==== STORED RECORDS ====
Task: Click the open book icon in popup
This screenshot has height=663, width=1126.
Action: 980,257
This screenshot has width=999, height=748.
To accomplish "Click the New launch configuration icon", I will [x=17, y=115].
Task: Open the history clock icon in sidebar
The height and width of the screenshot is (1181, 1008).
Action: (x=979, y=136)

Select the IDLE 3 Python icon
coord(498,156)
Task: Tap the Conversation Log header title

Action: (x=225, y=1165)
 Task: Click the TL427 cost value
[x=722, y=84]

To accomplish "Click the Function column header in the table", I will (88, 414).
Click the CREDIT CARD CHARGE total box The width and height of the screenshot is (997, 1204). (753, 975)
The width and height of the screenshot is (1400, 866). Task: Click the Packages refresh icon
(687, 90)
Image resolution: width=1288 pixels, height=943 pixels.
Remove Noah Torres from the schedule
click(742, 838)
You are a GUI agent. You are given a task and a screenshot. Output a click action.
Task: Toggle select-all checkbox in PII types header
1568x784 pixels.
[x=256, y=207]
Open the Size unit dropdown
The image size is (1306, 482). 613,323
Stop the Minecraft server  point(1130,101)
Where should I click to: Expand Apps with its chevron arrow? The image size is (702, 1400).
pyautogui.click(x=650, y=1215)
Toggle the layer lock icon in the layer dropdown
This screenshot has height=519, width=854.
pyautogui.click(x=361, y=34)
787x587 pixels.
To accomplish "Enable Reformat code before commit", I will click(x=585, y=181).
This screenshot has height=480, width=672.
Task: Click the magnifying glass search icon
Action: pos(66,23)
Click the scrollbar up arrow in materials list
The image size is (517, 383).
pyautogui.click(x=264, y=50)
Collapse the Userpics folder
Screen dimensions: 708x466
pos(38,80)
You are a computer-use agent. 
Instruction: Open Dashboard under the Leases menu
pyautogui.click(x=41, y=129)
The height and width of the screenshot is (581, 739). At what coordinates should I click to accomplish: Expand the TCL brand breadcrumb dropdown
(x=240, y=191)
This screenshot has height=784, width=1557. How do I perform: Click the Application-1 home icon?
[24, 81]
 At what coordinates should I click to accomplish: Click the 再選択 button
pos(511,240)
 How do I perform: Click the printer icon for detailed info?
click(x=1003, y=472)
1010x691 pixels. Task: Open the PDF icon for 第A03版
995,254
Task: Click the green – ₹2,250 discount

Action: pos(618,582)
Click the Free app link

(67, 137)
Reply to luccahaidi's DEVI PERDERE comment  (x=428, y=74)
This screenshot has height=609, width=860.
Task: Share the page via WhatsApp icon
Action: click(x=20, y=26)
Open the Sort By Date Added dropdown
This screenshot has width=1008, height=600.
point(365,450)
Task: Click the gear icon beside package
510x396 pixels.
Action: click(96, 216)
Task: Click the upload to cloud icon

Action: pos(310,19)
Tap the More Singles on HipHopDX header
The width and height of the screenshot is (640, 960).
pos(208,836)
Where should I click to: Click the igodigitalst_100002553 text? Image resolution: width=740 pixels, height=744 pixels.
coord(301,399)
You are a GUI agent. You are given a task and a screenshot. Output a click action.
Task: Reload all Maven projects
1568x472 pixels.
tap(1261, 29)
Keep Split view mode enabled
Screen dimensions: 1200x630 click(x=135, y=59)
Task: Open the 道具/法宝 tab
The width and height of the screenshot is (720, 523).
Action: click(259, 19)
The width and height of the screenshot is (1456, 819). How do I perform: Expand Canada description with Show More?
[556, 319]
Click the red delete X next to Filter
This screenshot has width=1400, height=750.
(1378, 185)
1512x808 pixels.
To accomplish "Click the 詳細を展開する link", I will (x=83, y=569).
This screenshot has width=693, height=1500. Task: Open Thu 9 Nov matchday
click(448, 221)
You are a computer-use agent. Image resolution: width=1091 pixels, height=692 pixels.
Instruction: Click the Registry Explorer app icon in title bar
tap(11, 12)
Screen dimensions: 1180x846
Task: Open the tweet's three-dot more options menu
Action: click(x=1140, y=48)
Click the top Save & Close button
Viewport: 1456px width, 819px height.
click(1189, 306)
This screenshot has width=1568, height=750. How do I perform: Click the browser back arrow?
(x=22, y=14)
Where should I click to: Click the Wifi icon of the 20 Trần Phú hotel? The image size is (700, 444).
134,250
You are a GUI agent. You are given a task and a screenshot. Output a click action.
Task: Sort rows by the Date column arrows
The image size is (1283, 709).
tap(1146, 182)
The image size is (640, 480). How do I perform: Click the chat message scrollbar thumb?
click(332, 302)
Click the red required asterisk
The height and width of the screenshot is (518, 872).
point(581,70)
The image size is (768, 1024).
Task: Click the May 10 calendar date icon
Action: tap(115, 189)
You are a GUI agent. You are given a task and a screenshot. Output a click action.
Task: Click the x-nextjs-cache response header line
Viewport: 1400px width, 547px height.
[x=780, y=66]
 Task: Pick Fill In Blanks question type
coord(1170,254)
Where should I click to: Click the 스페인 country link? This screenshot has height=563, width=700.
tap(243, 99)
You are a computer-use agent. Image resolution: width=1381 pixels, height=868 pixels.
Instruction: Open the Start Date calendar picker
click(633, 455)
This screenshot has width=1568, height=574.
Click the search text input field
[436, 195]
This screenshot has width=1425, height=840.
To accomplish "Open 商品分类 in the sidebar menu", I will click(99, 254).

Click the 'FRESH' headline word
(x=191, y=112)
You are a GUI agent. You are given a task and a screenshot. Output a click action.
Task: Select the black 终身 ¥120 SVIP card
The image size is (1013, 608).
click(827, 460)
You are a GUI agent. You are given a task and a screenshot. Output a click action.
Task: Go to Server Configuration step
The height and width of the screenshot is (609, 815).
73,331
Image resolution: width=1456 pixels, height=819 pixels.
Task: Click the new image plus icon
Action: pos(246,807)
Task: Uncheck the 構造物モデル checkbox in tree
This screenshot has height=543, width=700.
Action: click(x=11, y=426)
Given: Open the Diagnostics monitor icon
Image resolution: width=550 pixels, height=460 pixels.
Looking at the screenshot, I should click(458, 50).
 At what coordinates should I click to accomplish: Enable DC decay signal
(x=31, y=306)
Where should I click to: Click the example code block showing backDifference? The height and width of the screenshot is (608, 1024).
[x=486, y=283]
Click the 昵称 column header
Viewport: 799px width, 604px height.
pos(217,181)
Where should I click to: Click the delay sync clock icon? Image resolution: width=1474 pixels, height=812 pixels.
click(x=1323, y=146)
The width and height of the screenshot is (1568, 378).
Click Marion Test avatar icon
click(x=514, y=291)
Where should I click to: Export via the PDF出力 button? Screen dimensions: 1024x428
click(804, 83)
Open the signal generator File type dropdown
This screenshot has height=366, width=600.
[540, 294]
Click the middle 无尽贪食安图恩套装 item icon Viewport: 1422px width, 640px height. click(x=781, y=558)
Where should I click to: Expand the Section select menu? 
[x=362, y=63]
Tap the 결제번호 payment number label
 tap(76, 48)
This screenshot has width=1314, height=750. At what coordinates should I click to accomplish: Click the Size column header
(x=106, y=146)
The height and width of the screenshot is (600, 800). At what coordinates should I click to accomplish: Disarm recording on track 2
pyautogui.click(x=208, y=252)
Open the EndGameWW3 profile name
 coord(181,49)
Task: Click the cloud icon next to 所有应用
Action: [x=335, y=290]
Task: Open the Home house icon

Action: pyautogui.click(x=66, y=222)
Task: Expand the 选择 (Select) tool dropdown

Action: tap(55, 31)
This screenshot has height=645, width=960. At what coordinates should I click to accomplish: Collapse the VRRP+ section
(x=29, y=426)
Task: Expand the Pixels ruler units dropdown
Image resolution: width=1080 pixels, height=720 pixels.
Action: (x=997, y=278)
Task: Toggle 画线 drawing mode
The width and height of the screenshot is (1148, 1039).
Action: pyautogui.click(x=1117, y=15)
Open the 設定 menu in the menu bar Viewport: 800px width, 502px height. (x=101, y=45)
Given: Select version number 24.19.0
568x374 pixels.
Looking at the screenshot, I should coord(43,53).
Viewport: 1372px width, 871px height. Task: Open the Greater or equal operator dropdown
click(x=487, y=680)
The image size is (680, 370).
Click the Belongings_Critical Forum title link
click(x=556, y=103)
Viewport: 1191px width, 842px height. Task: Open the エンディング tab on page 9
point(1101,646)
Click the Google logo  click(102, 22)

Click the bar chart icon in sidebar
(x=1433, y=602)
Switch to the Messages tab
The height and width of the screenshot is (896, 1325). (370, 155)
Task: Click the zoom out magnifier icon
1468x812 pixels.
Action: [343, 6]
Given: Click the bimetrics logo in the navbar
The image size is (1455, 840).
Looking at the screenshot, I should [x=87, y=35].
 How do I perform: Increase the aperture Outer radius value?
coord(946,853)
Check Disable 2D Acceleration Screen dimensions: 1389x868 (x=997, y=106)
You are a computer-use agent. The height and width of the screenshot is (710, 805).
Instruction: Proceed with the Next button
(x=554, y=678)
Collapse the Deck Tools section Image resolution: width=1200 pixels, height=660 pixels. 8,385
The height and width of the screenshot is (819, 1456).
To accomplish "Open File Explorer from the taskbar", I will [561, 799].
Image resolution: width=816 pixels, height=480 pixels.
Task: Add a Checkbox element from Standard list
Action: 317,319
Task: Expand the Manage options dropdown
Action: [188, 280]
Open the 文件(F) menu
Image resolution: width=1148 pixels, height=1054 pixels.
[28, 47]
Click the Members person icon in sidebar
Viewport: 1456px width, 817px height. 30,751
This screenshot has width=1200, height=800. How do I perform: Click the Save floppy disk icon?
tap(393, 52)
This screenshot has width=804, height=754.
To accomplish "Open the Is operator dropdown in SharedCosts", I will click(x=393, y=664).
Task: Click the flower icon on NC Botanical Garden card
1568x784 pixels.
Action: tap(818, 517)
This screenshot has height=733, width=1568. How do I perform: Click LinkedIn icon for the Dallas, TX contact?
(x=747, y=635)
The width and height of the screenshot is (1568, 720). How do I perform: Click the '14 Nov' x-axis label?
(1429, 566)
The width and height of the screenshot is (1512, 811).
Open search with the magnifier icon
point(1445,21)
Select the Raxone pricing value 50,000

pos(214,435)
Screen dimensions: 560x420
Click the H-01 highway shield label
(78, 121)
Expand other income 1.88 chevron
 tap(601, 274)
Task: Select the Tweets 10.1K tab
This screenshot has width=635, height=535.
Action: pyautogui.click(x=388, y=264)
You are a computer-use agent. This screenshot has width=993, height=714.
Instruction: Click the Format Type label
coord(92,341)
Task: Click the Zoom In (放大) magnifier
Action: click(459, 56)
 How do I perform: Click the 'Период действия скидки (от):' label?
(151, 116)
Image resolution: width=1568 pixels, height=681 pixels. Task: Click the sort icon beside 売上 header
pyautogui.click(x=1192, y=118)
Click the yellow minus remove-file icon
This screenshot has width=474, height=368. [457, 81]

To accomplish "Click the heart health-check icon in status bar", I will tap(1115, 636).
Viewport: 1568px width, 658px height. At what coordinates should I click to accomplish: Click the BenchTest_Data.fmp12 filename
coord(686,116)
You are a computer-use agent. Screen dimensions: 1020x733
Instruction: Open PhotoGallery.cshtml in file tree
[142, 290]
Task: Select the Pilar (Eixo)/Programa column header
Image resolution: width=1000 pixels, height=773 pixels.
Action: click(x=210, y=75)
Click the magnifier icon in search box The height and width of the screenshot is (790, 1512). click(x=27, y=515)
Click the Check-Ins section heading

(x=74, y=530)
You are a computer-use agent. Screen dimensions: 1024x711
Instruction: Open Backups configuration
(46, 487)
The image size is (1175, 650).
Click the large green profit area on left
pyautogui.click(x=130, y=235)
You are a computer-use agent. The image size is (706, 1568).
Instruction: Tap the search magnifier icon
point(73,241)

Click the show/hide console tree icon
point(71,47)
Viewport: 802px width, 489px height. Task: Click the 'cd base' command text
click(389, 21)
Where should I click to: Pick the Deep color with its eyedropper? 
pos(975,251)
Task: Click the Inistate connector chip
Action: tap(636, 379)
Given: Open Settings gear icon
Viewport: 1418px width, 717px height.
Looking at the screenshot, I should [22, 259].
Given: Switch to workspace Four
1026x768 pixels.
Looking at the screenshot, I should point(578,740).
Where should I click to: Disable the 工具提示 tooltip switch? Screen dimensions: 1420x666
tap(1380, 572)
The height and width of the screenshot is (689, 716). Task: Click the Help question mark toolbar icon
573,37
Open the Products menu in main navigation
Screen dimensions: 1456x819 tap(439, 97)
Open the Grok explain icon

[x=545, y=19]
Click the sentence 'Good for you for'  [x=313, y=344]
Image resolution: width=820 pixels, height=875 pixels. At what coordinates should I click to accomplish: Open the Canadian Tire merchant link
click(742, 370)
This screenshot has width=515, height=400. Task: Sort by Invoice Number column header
====
# [WHAT TO WORK ON]
Write out the part of the data that opens with the line containing "Click the bar chart icon in sidebar" and closes with the line containing "Action: click(459, 56)", copying every line exactly as it stands.

# [RESULT OF THE TASK]
Click the bar chart icon in sidebar
(x=1433, y=602)
Switch to the Messages tab
The height and width of the screenshot is (896, 1325). (370, 155)
Task: Click the zoom out magnifier icon
1468x812 pixels.
Action: [343, 6]
Given: Click the bimetrics logo in the navbar
The image size is (1455, 840).
Looking at the screenshot, I should [x=87, y=35].
 How do I perform: Increase the aperture Outer radius value?
coord(946,853)
Check Disable 2D Acceleration Screen dimensions: 1389x868 (x=997, y=106)
You are a computer-use agent. The height and width of the screenshot is (710, 805).
Instruction: Proceed with the Next button
(x=554, y=678)
Collapse the Deck Tools section Image resolution: width=1200 pixels, height=660 pixels. 8,385
The height and width of the screenshot is (819, 1456).
To accomplish "Open File Explorer from the taskbar", I will [561, 799].
Image resolution: width=816 pixels, height=480 pixels.
Task: Add a Checkbox element from Standard list
Action: 317,319
Task: Expand the Manage options dropdown
Action: [188, 280]
Open the 文件(F) menu
Image resolution: width=1148 pixels, height=1054 pixels.
[28, 47]
Click the Members person icon in sidebar
Viewport: 1456px width, 817px height. 30,751
This screenshot has width=1200, height=800. How do I perform: Click the Save floppy disk icon?
tap(393, 52)
This screenshot has width=804, height=754.
To accomplish "Open the Is operator dropdown in SharedCosts", I will click(x=393, y=664).
Task: Click the flower icon on NC Botanical Garden card
1568x784 pixels.
Action: tap(818, 517)
This screenshot has height=733, width=1568. How do I perform: Click LinkedIn icon for the Dallas, TX contact?
(x=747, y=635)
The width and height of the screenshot is (1568, 720). How do I perform: Click the '14 Nov' x-axis label?
(1429, 566)
The width and height of the screenshot is (1512, 811).
Open search with the magnifier icon
point(1445,21)
Select the Raxone pricing value 50,000

pos(214,435)
Screen dimensions: 560x420
Click the H-01 highway shield label
(78, 121)
Expand other income 1.88 chevron
 tap(601, 274)
Task: Select the Tweets 10.1K tab
This screenshot has width=635, height=535.
Action: pyautogui.click(x=388, y=264)
You are a computer-use agent. This screenshot has width=993, height=714.
Instruction: Click the Format Type label
coord(92,341)
Task: Click the Zoom In (放大) magnifier
Action: click(459, 56)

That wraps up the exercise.